Selected passage:
_ _ _ _
To some parts of the country, corn belt states are known as flyover states. As people jet from coast to coast, the land below looks like swaths of brown, gold and green.
What others see as undeveloped property, farmers see as the most fertile real estate for growing.
"We put seed in this cold ground and walk away from it and expect it to multiply, and it does," said Porter County farmer Tim Stoner.
Indiana, which falls in the eastern corn belt, has prime conditions for cultivating, said Stoner, who sits on The Times Board of Economists.
"We live in a very rare part in the planet, just enough rain and heat to raise good corn and soybeans." he said.
Droughts are a threat, but more so out west, Stoner said.
Despite Indiana's ideal conditions, agriculture is still loaded with risks, because it relies on variable conditions like sun, rain and temperatures. Crop yields can be stunted or wiped out by drought, frost or floods.
_ _ _ _
Tasks and exercises:
(1) In the passage on Indiana farming, what board does Tim Stoner sit on?
(2) Reproduce the passage on Indiana farming between "To some parts" and "gold and green.", inclusive.

Stored entries
_ _ _ _
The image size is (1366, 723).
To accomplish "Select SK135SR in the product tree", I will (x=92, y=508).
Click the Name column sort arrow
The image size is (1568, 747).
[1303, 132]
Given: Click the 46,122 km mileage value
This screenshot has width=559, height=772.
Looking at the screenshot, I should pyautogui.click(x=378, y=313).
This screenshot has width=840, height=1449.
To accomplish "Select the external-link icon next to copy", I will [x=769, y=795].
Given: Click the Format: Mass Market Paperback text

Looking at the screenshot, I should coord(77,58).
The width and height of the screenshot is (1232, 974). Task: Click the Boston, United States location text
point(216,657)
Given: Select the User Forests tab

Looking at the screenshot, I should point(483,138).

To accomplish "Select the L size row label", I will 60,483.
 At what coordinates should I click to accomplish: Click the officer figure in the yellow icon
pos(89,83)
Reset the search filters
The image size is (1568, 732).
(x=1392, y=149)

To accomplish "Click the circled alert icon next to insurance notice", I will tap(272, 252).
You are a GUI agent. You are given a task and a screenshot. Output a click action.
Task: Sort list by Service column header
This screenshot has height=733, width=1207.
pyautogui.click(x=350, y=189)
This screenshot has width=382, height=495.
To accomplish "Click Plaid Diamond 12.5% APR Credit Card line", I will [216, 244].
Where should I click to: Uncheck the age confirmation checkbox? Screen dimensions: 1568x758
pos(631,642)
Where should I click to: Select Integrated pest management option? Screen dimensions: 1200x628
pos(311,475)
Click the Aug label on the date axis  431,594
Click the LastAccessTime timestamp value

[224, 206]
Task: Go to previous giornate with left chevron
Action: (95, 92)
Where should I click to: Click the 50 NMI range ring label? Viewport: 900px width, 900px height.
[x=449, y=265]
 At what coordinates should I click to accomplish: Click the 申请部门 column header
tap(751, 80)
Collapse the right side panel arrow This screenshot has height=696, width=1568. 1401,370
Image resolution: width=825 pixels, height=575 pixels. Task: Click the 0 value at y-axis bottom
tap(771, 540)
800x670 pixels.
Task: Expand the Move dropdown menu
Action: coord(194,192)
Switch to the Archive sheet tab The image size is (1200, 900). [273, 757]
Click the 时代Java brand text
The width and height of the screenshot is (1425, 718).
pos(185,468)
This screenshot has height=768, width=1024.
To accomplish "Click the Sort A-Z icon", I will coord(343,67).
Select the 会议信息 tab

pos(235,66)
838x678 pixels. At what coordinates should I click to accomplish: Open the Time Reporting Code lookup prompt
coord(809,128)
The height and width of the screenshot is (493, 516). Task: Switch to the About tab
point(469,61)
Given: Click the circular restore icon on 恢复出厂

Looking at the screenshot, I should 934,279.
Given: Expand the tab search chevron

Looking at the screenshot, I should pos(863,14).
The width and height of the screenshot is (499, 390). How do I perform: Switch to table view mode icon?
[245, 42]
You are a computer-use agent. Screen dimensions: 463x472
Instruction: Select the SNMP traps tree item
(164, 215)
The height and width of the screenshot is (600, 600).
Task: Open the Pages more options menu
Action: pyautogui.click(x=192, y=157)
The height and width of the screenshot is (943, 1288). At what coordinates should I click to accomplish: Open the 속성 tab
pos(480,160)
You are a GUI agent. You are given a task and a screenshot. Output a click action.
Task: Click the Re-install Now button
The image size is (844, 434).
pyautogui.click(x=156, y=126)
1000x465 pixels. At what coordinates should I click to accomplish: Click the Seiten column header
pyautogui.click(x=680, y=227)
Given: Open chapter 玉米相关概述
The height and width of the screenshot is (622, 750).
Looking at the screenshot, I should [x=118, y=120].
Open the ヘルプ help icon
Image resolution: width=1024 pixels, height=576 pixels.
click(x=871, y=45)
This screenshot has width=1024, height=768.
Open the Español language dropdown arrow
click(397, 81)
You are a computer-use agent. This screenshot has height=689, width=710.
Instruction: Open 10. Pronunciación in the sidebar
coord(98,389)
_ _ _ _
Results in order:
(1) The Times Board of Economists.

(2)
To some parts of the country, corn belt states are known as flyover states. As people jet from coast to coast, the land below looks like swaths of brown, gold and green.